Your task:
Please reproduce the listing word for word, everything from the line containing "Kanwatia Cir (418, 2054)" down to the line containing "वजन घटाने (559, 2488)", with both of those lines included.

Data:

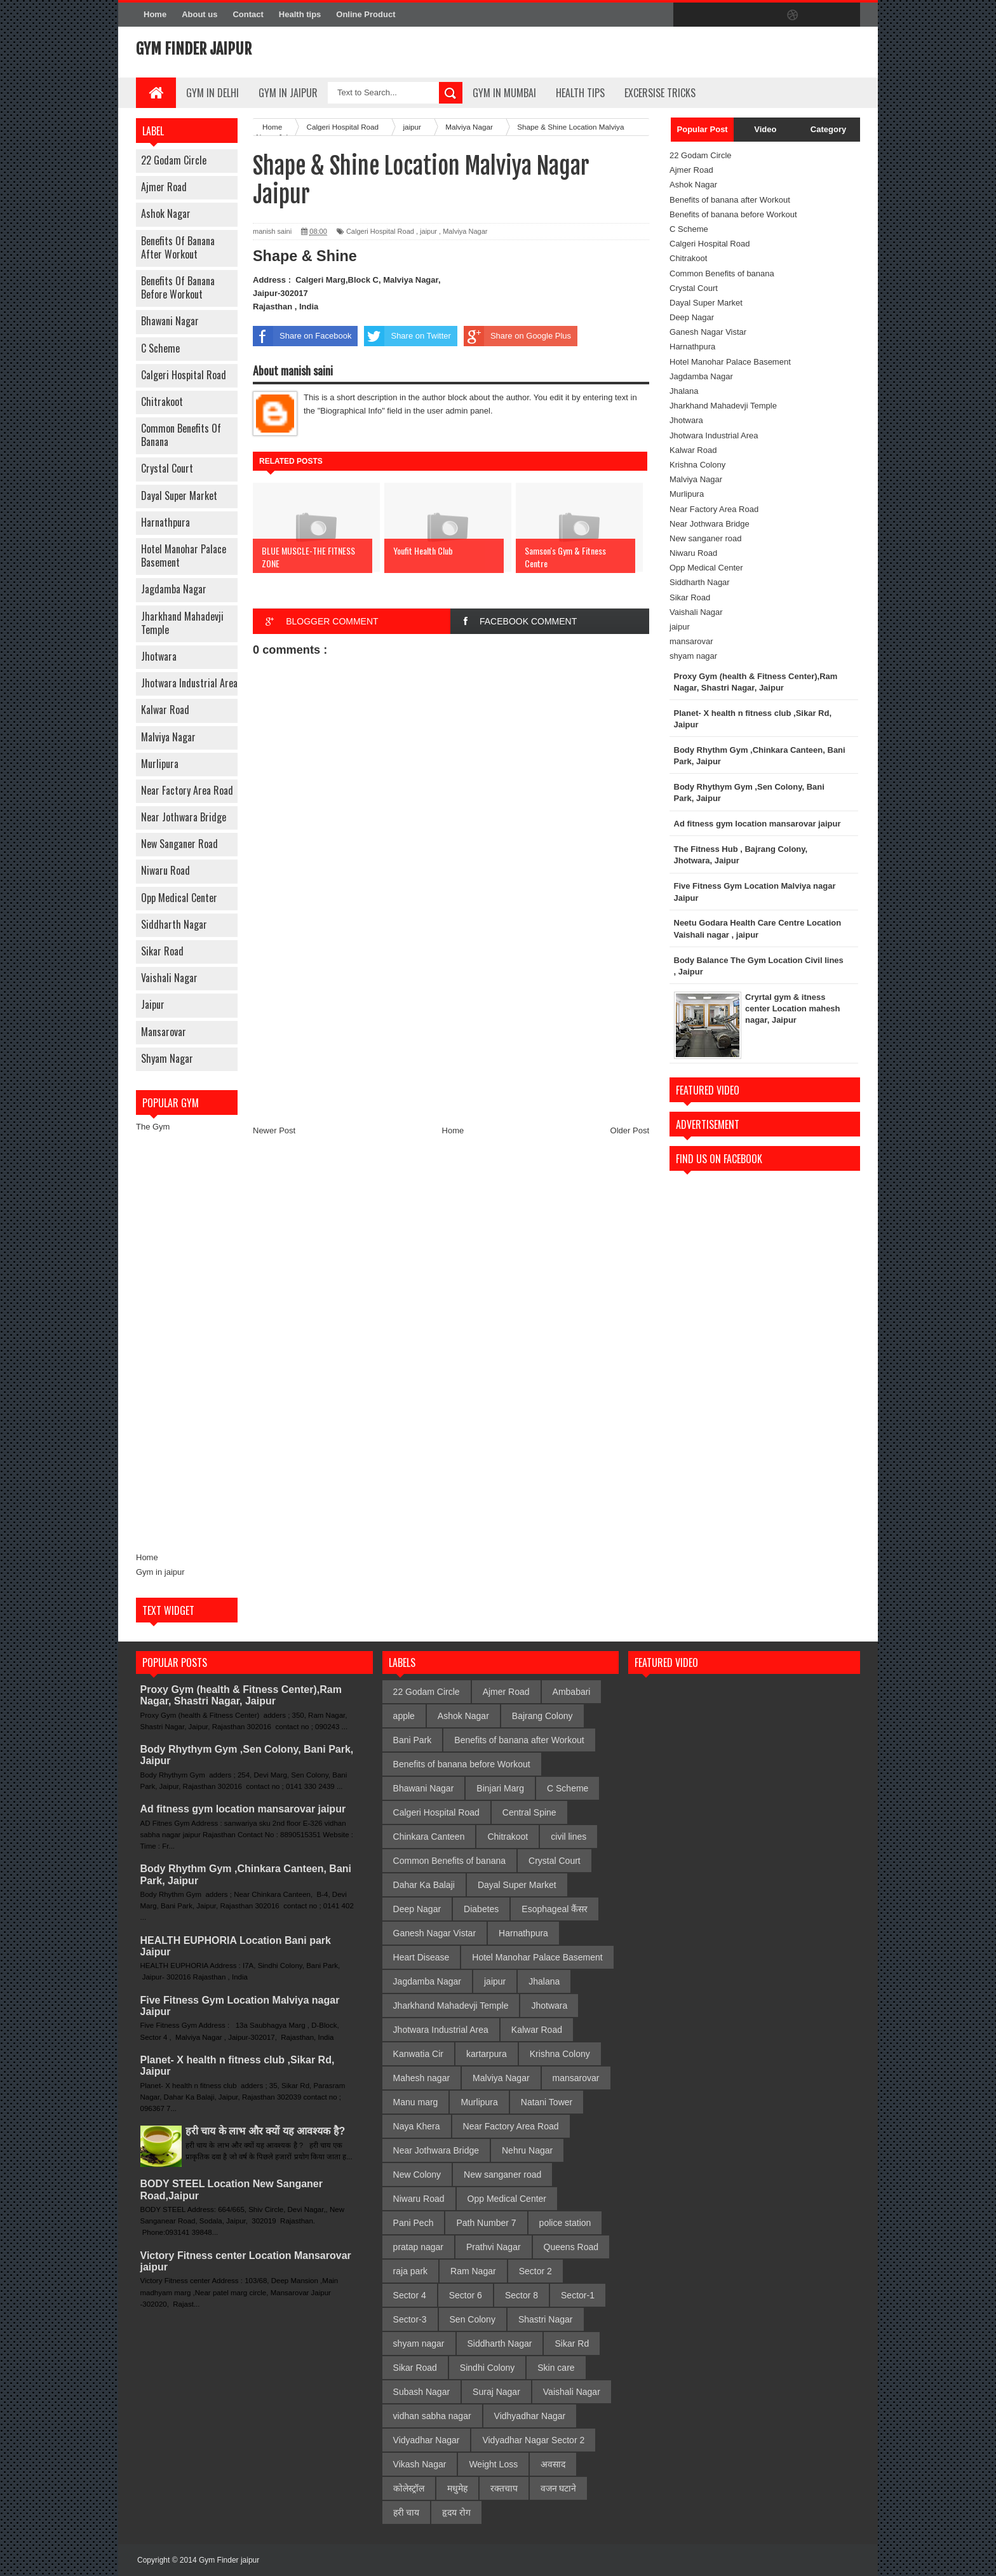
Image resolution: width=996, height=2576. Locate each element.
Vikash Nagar (420, 2464)
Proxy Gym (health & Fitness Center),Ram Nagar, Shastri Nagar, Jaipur (241, 1695)
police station (565, 2223)
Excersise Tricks (660, 92)
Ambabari (572, 1692)
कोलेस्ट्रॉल (408, 2488)
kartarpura (486, 2054)
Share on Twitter (407, 336)
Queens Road (571, 2247)
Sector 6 (465, 2295)
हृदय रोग (456, 2512)
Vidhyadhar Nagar (530, 2416)
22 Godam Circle (173, 160)
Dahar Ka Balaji (424, 1885)
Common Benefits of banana (181, 435)
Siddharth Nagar (174, 924)
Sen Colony (472, 2319)
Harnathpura (165, 522)
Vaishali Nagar (169, 977)
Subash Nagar (421, 2392)
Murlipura (159, 763)
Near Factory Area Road (187, 790)
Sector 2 (535, 2271)
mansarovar (163, 1031)
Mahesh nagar (421, 2078)
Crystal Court (167, 468)
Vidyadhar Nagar (426, 2440)
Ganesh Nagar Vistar (708, 332)
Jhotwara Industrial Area (189, 683)
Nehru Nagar (527, 2150)
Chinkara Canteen (429, 1836)
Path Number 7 (486, 2223)
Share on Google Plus (517, 336)
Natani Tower (546, 2102)
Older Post (629, 1130)
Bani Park (412, 1740)
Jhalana (684, 391)
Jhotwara (159, 656)
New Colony (417, 2174)
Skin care (555, 2368)
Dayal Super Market (179, 495)
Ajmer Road (164, 186)
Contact (247, 14)
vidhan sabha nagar (432, 2416)
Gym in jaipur (160, 1572)
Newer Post (274, 1130)
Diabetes (481, 1909)
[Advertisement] (187, 1342)
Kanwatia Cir (418, 2054)
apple (404, 1716)
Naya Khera (416, 2126)
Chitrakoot (162, 401)
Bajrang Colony (542, 1716)
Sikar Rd (572, 2343)
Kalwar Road (165, 709)
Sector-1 (578, 2295)
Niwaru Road (165, 870)
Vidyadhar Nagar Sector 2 (533, 2440)
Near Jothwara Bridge (183, 817)
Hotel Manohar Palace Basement (183, 555)
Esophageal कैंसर (555, 1909)
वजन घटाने (559, 2488)
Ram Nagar (473, 2271)
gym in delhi (212, 92)
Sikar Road (162, 951)
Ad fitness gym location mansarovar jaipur (243, 1809)
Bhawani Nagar (170, 320)
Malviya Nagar (168, 737)
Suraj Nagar (496, 2392)
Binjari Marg (500, 1788)
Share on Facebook (302, 336)
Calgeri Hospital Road (183, 374)
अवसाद (553, 2464)
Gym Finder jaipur (194, 48)
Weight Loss (493, 2464)
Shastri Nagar (545, 2319)
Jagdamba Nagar (173, 589)
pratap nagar (418, 2247)
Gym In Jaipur (288, 92)
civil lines (568, 1836)
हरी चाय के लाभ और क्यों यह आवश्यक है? (265, 2131)
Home (155, 14)
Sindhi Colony (487, 2368)
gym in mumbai (504, 92)
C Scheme (160, 348)
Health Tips (580, 92)
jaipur (153, 1004)
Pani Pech (413, 2223)
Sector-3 (410, 2319)
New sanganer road (179, 843)
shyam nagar (167, 1058)
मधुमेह (457, 2488)
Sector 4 (409, 2295)
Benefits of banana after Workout (178, 247)
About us (199, 14)
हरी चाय (406, 2512)
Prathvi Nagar (493, 2247)
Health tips (300, 14)
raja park (410, 2271)
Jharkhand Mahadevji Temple (182, 623)
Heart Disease (421, 1957)
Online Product (365, 14)
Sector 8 (521, 2295)
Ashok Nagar (166, 213)
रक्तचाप (504, 2488)
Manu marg (415, 2102)
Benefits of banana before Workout (178, 287)
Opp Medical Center (179, 897)
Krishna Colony (697, 464)
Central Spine (529, 1812)
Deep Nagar (692, 317)
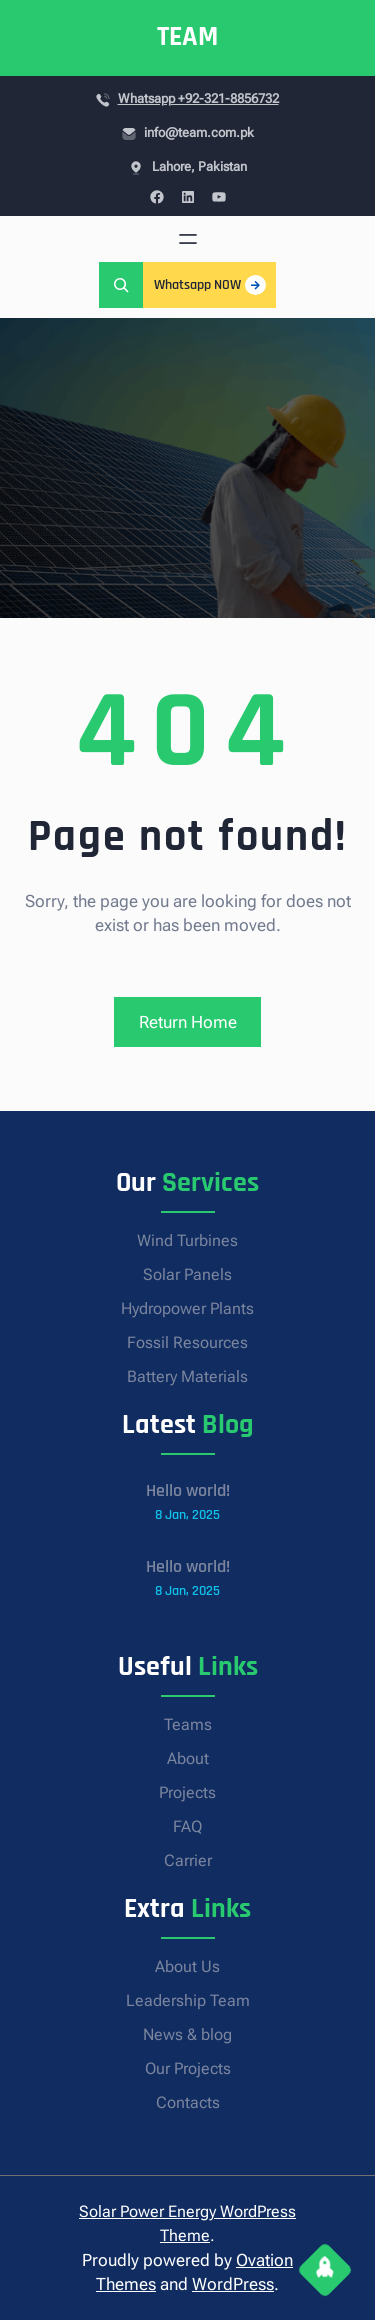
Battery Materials (187, 1376)
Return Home (188, 1022)
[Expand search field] (121, 284)
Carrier (188, 1860)
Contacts (188, 2102)
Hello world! (188, 1490)
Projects (187, 1792)
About (188, 1758)
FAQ (187, 1826)
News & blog (187, 2034)
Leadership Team (188, 2000)
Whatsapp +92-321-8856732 (198, 98)
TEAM (187, 37)
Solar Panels (187, 1274)
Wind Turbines (187, 1240)
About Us (187, 1966)
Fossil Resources (187, 1342)
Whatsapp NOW (210, 285)
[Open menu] (188, 239)
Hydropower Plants (187, 1308)
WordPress (233, 2284)
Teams (188, 1724)
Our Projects (188, 2068)
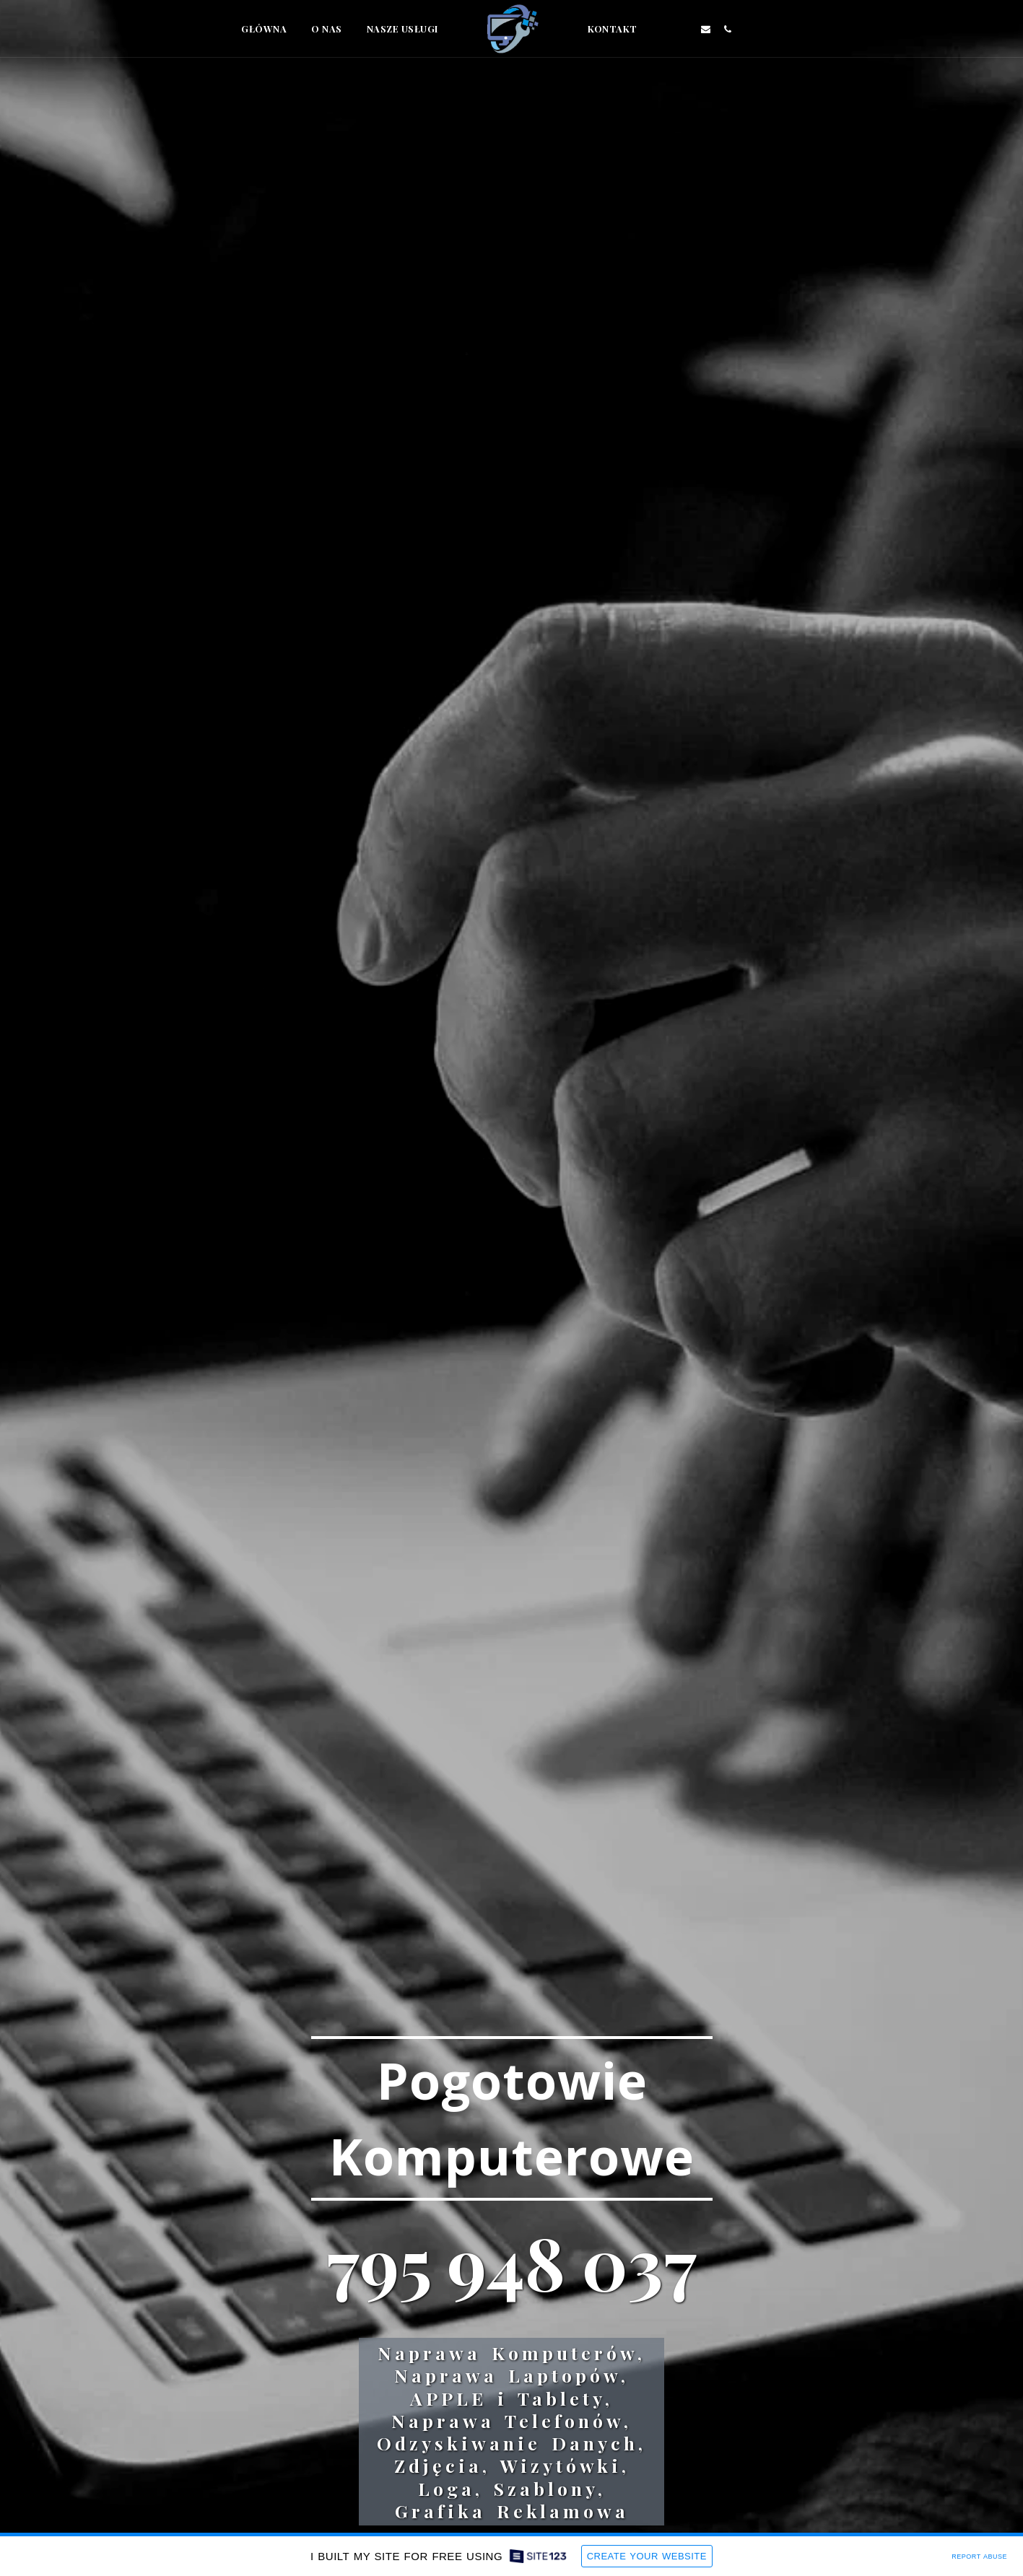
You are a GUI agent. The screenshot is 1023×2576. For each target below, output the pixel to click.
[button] (660, 29)
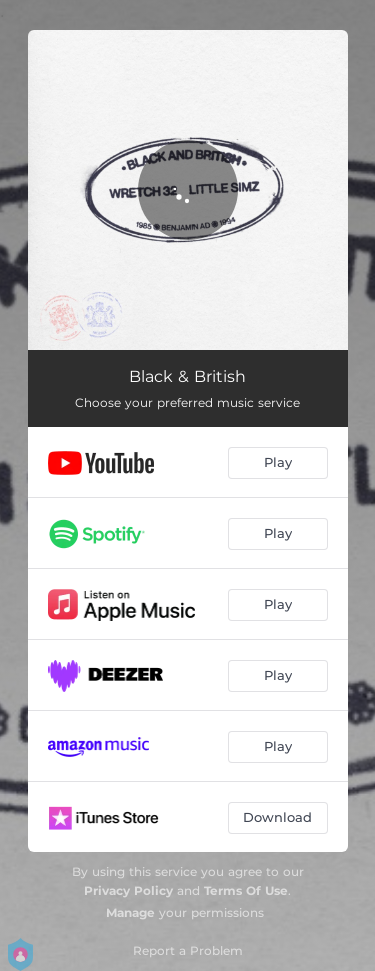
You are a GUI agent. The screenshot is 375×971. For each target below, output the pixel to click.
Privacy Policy (128, 890)
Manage (130, 912)
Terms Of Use (246, 890)
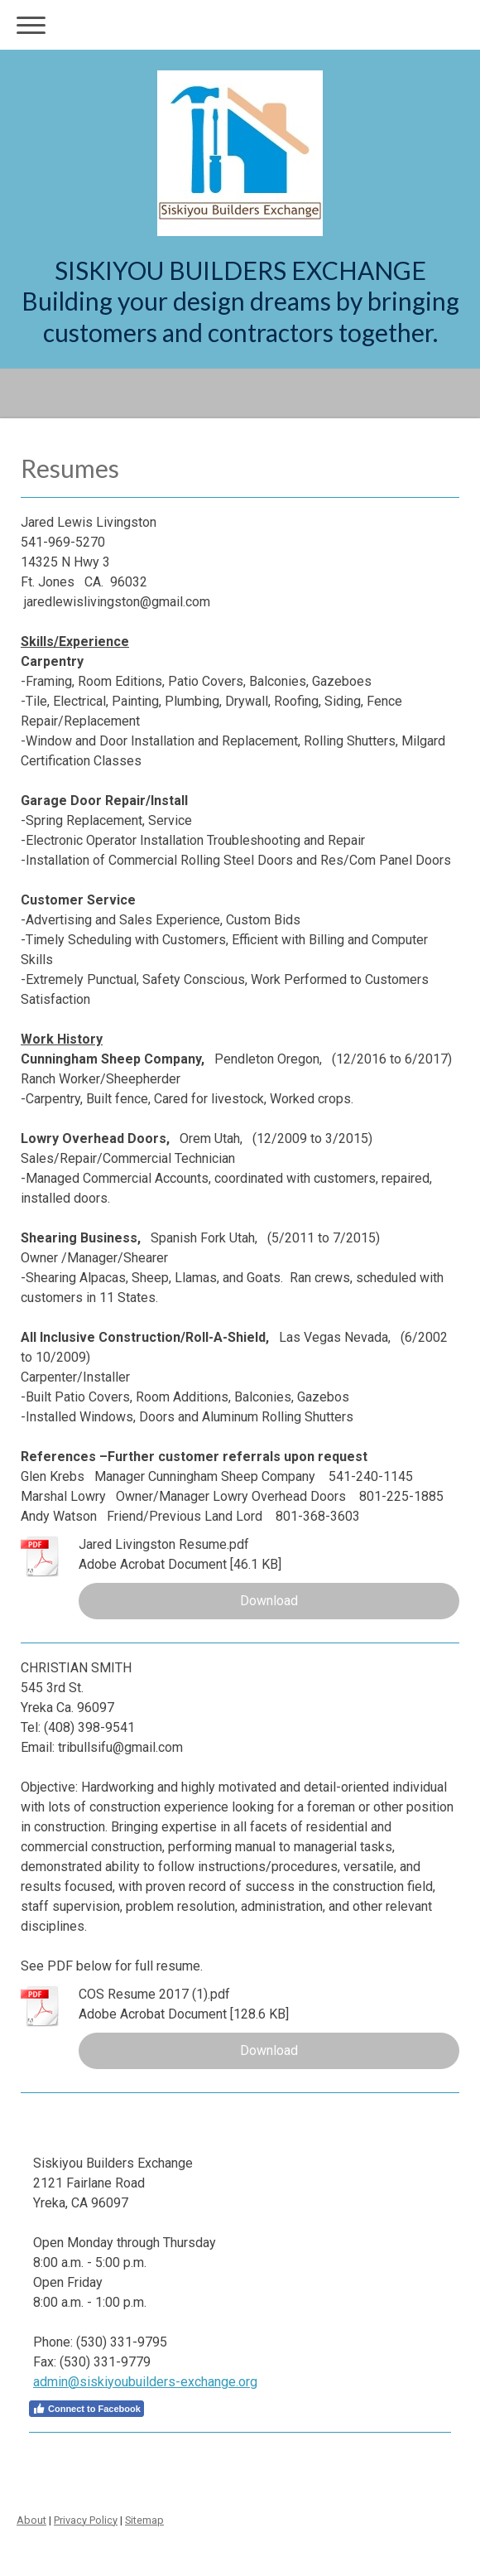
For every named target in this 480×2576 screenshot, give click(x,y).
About (31, 2520)
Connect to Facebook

Finished task:
Kanwatia Cir (418, 2054)
apple (404, 1716)
Naya Khera (416, 2126)
Chitrakoot (162, 401)
Bajrang Colony (542, 1716)
Sikar Rd (572, 2343)
Kalwar Road (165, 709)
Sector-1 (578, 2295)
Niwaru Road (165, 870)
Vidyadhar Nagar Sector 2 (533, 2440)
Near Jothwara Bridge (183, 817)
Hotel Manohar Palace Basement (183, 555)
Esophageal कैंसर (555, 1909)
वजन घटाने (559, 2488)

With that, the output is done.